Role of Community and Academic Centers in the Treatment of Patients with Advanced RCC

Video

Dr Sumeet Bhatia highlights the challenges faced by community oncologists who treat patients with advanced renal cell carcinoma and which patients they refer to academic centers.

Eric Jonasch, MD: Let’s move on to a couple of final questions. What percentage of patients do you refer to an academic center with renal cell carcinoma, and why would you do that? Because obviously, you have a tremendous proficiency of this already, so why would you refer these patients?

Sumeet Bhatia, MD: Because you’re still not curing these patients. If we have a first-line patient for whom there is a clinical trial available, that would still be our choice. In our center, we have opened up clinical trials for that purpose right from the beginning, but that is thanks to your help. As a matter of fact, the bigger question is that once we treat people with an agent like pembrolizumab with axitinib, or upfront IO [immuno-oncology] plus TKI [tyrosine kinase inhibitor], when they progress, what should we do? I think the standard of practice should be a clinical trial because I do not know of any good data that tell us how we treat those people in that situation.

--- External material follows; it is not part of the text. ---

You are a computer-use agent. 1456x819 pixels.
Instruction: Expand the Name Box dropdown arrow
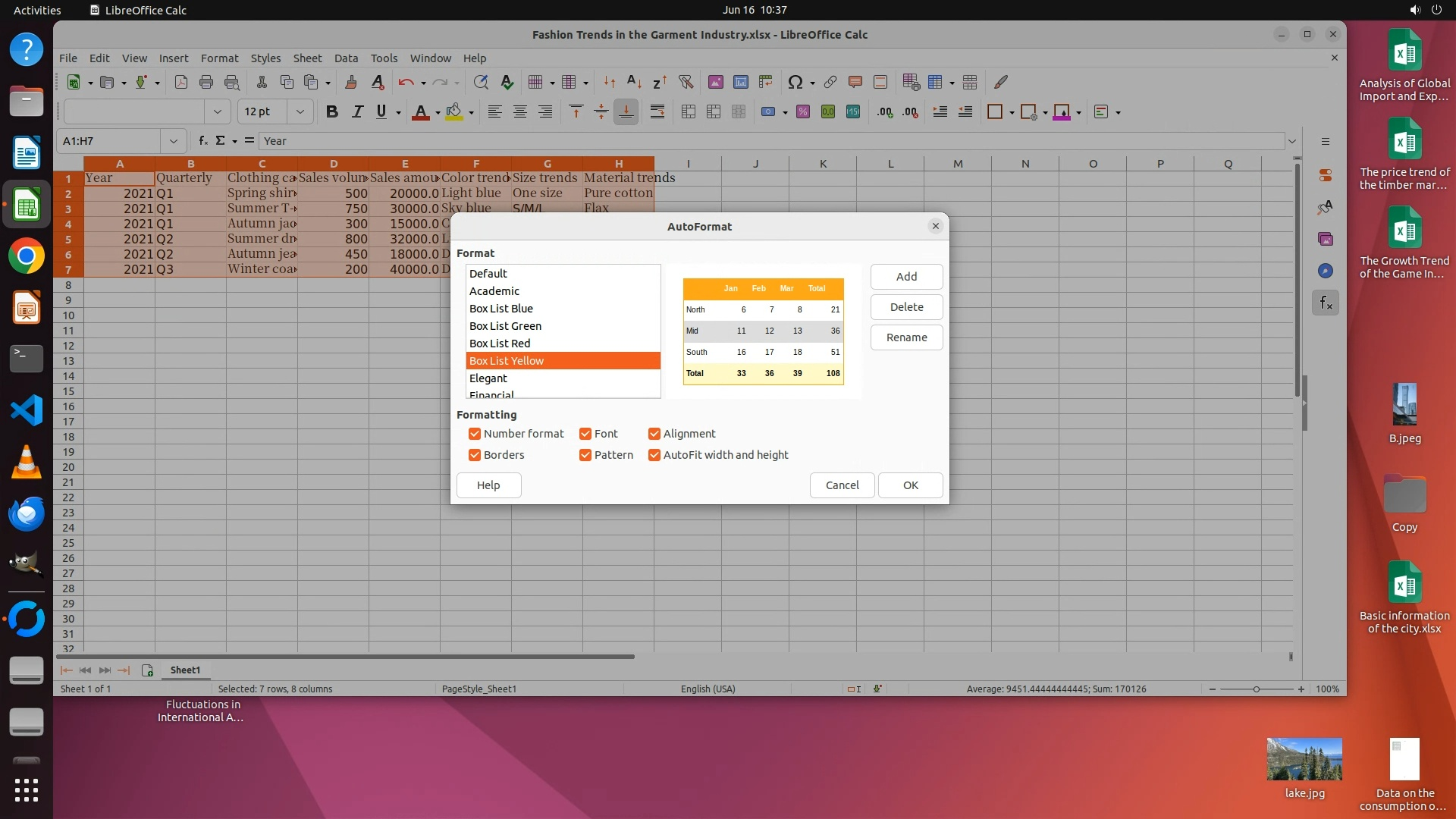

Eric Jonasch, MD: It’s funny, I was going to actually ask you that. What do you do for people who progress on first-line therapy? Nowadays most of your patients are probably going to be on an IO/TKI or an IO/IO.

Sumeet Bhatia, MD: I ask for help. Essentially, for most of these patients, we try to find them a clinical trial if they’re able to travel. Otherwise, I have treated these patients with tivozanib because it has come up with an FDA approval in that situation. But other than that, that’s not a really good population to treat with. I have been in the past tempted to treat them with nivo [nivolumab]-ipilimumab, but again, as we talked about earlier, the last data from ASCO [American Society of Clinical Oncology annual meeting] have told me that’s probably not the best way to take care of these patients.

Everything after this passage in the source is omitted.